Laryngeal Inflammation Caused by GERD Anatomy Larynx Hiatal hernia

Obstructive Sleep Apnea Syndrome and Gastroesophageal Reflux Disease

Obstructive Sleep Apnea Syndrome and
Gastroesophageal Reflux Disease


Paraya Assanasen, M.D.

Department of Otorhinolaryngology,

Faculty of Medicine  Siriraj Hospital,

Mahidol University, Bangkok, Thailand


Obstructive sleep apnea syndrome (OSAS) and gastroesophageal reflux disease (GERD) are linked. The pathophysiology of these two conditions seems to overlap significantly, as airway obstruction, inflammation, obesity, and several other factors are implicated in the development of both diseases.  Furthermore, a collateral rise in prevalence of both OSAS and GERD has been noticed during the past few years, occurring in association with the emerging epidemic of obesity, a common risk factor for both conditions. OSAS and GERD share many other risk factors as well.

OSAS and GERD are often co-morbid disorders.  The prevalence of GERD in patients with OSAS is significantly higher than the general population.  There were significant correlations between laryngeal inflammation caused by GERD and severity of OSAS.  Because of the decrease of primary peristalsis and the reduced production of saliva, as well as the diminished acid and volume clearance of the esophagus, sleeping can be considered as a risk factor of the reflux event by itself.  Moreover, the transdiphragmatic pressure increases in parallel with the growing intrathoracic pressure generated during obstructive apnea episodes, resulting in lower esophageal sphincter (LES) insufficiency and GERD.


The relationship of GERD and OSAS is also supported by evidence showing that treatment of GERD improves OSAS and vice versa.  Studies show that treatment of GERD with continuous positive airway pressure (CPAP), a standard therapy for OSAS, improves GERD even in patients without OSAS.  Conversely, some preliminary evidence indicates that treatment of GERD with an acid-suppressing agent also seems to help reduce OSAS.

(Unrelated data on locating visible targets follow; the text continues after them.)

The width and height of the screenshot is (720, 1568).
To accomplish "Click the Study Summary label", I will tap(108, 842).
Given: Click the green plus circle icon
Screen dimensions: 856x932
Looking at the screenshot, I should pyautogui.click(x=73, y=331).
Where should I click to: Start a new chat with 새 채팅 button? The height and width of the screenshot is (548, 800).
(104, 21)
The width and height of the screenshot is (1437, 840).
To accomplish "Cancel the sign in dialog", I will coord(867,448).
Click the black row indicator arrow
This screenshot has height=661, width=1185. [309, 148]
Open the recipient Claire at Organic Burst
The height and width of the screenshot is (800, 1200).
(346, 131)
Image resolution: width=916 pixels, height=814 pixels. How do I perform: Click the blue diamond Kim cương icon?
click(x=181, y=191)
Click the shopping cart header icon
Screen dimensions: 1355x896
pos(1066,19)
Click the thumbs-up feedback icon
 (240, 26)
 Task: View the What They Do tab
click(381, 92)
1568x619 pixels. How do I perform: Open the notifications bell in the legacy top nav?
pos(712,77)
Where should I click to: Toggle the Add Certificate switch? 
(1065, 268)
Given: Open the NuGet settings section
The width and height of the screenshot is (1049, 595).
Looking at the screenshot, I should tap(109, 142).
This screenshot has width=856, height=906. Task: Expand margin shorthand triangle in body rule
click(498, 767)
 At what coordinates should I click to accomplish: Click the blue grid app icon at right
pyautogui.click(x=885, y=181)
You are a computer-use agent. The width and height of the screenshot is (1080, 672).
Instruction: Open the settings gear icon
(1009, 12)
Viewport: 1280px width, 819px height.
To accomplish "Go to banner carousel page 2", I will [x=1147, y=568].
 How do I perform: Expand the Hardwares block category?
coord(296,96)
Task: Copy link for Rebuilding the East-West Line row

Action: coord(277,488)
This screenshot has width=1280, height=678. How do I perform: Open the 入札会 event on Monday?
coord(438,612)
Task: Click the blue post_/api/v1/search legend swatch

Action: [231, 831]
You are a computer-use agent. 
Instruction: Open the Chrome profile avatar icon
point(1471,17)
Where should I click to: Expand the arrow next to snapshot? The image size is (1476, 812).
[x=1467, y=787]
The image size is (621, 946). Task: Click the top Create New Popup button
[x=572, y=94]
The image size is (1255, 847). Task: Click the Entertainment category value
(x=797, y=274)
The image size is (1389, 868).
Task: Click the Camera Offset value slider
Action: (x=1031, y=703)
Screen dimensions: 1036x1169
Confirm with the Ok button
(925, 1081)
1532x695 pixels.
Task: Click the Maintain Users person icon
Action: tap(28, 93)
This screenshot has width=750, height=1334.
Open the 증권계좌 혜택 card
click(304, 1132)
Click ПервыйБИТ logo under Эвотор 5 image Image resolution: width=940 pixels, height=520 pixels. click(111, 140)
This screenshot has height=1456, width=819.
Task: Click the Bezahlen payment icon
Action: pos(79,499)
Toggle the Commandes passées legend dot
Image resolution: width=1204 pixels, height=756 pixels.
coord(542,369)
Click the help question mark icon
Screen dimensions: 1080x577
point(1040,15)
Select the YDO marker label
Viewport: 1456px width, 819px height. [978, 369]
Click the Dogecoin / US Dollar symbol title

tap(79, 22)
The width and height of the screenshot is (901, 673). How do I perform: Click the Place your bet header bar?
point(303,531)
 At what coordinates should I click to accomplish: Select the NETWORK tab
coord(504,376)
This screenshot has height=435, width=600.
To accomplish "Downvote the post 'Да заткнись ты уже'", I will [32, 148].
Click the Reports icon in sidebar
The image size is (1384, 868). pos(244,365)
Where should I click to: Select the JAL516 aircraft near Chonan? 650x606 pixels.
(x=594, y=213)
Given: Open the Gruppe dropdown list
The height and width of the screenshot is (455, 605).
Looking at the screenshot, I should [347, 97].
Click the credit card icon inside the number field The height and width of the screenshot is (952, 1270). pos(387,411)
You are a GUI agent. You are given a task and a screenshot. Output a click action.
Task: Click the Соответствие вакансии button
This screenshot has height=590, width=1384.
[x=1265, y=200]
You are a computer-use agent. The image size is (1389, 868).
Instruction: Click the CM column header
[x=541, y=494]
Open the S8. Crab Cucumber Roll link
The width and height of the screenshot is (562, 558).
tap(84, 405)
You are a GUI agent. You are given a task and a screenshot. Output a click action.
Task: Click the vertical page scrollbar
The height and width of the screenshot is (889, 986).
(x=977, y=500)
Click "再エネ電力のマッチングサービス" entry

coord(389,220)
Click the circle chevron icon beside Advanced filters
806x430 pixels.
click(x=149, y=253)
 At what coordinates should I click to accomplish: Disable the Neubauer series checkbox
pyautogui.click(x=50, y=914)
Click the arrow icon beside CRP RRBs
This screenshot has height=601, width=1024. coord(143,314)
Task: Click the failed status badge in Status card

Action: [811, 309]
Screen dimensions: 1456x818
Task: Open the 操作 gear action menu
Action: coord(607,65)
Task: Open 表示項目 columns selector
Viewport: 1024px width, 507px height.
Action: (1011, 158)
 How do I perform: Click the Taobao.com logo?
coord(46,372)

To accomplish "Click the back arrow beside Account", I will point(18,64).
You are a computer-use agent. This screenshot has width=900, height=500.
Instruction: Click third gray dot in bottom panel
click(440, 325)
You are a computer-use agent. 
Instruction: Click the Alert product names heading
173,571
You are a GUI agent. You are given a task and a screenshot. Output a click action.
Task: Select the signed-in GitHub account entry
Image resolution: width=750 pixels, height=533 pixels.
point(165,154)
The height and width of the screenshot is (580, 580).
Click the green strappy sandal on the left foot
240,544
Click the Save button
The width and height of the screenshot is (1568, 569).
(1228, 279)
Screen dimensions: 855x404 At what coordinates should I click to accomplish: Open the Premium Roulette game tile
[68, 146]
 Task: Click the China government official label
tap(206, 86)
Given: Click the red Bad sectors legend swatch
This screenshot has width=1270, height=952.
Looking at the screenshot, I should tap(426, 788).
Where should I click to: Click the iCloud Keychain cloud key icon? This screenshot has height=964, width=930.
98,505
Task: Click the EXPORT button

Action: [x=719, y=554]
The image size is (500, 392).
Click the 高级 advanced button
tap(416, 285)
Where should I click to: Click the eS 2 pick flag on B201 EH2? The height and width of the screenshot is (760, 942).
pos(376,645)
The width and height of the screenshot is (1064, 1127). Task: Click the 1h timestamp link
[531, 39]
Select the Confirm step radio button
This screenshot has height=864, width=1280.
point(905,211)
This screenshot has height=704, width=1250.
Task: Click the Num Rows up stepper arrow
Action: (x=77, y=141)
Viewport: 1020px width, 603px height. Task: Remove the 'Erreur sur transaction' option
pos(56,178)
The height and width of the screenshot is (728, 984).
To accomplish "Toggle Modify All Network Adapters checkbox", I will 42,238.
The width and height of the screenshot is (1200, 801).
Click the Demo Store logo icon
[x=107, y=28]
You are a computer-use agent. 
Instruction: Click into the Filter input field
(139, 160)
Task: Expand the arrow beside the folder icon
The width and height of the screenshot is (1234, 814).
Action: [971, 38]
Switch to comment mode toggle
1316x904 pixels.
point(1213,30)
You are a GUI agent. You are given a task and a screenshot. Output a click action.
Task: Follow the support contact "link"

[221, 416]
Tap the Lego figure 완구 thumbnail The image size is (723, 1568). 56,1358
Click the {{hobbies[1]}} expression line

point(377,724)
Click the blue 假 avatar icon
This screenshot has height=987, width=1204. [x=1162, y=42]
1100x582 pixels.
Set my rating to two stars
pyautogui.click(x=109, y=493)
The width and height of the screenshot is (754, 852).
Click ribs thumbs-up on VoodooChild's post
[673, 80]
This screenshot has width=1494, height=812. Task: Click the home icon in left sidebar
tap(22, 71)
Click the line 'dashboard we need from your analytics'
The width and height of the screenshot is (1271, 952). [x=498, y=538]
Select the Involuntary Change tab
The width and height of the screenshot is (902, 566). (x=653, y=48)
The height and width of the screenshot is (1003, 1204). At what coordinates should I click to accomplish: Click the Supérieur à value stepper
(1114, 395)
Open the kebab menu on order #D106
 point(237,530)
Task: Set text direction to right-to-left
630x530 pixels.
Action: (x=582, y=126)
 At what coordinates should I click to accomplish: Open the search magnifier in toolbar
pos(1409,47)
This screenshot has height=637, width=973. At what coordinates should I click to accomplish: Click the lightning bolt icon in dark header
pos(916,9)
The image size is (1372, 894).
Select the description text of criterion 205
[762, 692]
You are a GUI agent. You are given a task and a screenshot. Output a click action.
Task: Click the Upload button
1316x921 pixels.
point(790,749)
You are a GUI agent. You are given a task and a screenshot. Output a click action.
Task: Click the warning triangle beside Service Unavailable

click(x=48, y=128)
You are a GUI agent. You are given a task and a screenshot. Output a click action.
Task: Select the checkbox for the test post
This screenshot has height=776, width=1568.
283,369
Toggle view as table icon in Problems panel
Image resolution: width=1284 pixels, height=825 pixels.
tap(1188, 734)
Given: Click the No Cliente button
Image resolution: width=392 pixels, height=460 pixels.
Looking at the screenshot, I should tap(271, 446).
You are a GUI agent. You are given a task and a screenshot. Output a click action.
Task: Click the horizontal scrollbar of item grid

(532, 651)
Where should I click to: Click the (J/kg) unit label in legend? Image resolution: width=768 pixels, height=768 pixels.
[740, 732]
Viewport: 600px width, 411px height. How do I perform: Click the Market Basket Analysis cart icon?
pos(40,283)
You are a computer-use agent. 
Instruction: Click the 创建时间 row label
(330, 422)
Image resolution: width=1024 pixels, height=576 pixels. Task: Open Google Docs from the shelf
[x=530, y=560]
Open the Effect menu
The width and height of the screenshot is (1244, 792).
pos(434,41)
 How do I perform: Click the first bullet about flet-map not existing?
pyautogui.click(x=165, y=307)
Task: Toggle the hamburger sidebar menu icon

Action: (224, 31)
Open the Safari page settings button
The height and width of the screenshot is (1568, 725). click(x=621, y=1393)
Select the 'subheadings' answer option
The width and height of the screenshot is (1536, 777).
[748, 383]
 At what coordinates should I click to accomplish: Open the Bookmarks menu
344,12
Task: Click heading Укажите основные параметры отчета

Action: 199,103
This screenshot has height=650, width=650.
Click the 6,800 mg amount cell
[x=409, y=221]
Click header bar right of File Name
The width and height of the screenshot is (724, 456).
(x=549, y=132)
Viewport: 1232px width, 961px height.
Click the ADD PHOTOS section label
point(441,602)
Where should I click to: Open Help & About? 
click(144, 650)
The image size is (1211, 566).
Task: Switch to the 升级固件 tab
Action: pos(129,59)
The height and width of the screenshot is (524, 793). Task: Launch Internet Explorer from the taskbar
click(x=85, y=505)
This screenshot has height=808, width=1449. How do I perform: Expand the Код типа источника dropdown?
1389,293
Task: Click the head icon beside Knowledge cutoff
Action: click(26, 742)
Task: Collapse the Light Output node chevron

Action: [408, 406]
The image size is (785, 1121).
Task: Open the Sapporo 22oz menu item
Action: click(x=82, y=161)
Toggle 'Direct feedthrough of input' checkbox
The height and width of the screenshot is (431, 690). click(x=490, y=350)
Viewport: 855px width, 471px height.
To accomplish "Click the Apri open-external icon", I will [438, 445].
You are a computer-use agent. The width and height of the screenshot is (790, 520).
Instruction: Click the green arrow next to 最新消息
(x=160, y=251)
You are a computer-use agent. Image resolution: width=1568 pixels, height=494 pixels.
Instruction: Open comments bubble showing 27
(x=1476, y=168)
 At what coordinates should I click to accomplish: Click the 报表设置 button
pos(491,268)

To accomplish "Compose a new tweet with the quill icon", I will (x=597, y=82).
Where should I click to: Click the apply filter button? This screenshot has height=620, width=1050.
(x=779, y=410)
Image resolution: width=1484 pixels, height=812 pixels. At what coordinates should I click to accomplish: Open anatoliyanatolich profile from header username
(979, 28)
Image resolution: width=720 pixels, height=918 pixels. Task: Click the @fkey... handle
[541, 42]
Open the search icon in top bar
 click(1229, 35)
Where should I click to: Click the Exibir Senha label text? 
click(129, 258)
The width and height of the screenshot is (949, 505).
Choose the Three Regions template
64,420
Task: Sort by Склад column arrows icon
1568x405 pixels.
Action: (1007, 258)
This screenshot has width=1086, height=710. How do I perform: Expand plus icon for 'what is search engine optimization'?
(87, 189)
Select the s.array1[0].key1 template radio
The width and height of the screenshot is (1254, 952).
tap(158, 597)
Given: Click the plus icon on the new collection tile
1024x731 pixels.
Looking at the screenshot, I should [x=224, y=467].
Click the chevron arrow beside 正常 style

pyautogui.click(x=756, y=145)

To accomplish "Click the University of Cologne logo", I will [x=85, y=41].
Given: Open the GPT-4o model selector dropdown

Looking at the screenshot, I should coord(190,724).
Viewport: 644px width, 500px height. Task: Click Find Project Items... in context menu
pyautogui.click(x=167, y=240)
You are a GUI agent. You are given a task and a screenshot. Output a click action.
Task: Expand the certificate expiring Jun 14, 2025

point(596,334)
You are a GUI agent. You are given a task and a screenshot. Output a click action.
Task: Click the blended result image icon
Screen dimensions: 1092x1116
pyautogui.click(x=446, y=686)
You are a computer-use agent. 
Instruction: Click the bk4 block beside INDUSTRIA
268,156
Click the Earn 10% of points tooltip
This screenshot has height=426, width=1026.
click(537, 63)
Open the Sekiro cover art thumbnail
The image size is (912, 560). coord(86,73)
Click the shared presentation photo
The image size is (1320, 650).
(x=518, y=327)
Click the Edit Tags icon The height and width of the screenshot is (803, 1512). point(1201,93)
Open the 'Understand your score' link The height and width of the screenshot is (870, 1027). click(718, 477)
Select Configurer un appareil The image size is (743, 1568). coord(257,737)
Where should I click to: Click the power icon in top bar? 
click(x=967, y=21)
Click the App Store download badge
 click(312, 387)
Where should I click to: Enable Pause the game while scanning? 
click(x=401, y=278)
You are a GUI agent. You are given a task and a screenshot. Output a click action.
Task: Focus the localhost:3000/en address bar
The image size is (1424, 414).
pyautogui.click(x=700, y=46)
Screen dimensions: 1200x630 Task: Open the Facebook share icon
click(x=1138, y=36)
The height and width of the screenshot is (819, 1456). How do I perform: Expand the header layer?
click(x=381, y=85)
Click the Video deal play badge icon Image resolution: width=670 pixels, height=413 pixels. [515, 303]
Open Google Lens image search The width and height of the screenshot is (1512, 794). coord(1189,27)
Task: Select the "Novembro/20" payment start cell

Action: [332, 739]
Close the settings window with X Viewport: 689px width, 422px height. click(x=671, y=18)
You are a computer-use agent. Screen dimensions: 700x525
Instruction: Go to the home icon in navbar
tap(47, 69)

It has been suggested that obesity may contribute to the risk of nocturnal GERD and OSAS by certain obesity-related alterations in gastrointestinal tract functioning, including slower esophageal transit, increased intra-abdominal pressure, and the development of hiatal hernia, which increases esophageal acid clearance times.  With reduction in body weight, symptoms of both apnea and GERD have been reported to improve.


In conclusion, there is a strong reason to believe that GERD and OSAS potentially exhibit a two-way, mutually reinforcing relationship. During the obstructive apnea period, the significant changes in transdiaphragmatic pressure facilitate the migration of the gastric contents toward the esophagus.  On the other hand, the same repetitive pressure changes engender an irreversible destructuring of the LES, leading to GERD.  The relationship of GERD and OSAS is particularly supported by the observation that treating either of the two conditions improves the other one as well.  There is considerable evidence to link nighttime reflux with severe esophageal damage and respiratory complications.  Sleep disturbances that occur with nocturnal reflux may have serious consequences on the general well being of patients. Given the high prevalence of both GERD and sleep disturbances, it is likely that there is substantial overlap in both prevalence and causality.  Thus, we must be aware of the sleep-related implications associated with nocturnal reflux in order to provide effective treatment.